How to historical text recognition: A Transkribus Quickstart Guide

Today I wanted to share a little quickstart tutorial for the Transkribus Software. Its purpose is Handwritten Text Recognition (HTR) which is something like OCR (Optical Character Recognition) for handwritten texts such as manuscripts. I, however, just use it as a general purpose OCR tool for historical texts as it works just great on early modern print if you have the right model for your font.

Transkribus: A Mini-Tutorial

As I said, I don’t use all of Transkribus’s functionalities, for me it’s just a tool to get a quick OCR / HTR transcription of early modern Latin and German print texts. That way, most of the little buttons are just distracting and Transkribus’s User Interface can be a bit intimidating for novice users. I use Transkribus for Linux. So let’s get going.

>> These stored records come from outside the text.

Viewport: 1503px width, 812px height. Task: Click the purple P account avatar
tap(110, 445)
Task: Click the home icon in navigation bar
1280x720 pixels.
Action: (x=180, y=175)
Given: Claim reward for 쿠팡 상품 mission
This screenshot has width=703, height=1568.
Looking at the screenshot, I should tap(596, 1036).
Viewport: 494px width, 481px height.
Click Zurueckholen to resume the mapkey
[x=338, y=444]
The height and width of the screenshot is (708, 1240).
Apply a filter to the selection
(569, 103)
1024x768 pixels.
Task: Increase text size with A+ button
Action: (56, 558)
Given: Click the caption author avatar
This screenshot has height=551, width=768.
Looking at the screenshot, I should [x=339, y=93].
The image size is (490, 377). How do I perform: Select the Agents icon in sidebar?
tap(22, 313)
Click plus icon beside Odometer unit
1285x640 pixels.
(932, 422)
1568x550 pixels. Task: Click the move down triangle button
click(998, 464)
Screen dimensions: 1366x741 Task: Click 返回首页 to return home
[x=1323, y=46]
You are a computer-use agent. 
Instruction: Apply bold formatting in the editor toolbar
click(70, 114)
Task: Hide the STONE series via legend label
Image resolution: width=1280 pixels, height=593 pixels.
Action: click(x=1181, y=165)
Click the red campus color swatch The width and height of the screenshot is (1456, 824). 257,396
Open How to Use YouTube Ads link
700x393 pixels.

First, download and install Transkribus

I will not explain this here.

Always login in first

Then, the first thing you need to do: Log in! Always login in first and make sure your account name or email is displayed somewhere and the login is active. Otherwise you won’t be able to access ‘your collections’. If they are still displayed because your login just expired and you do something, you might be redirected and I’m not sure if data could be lost or something.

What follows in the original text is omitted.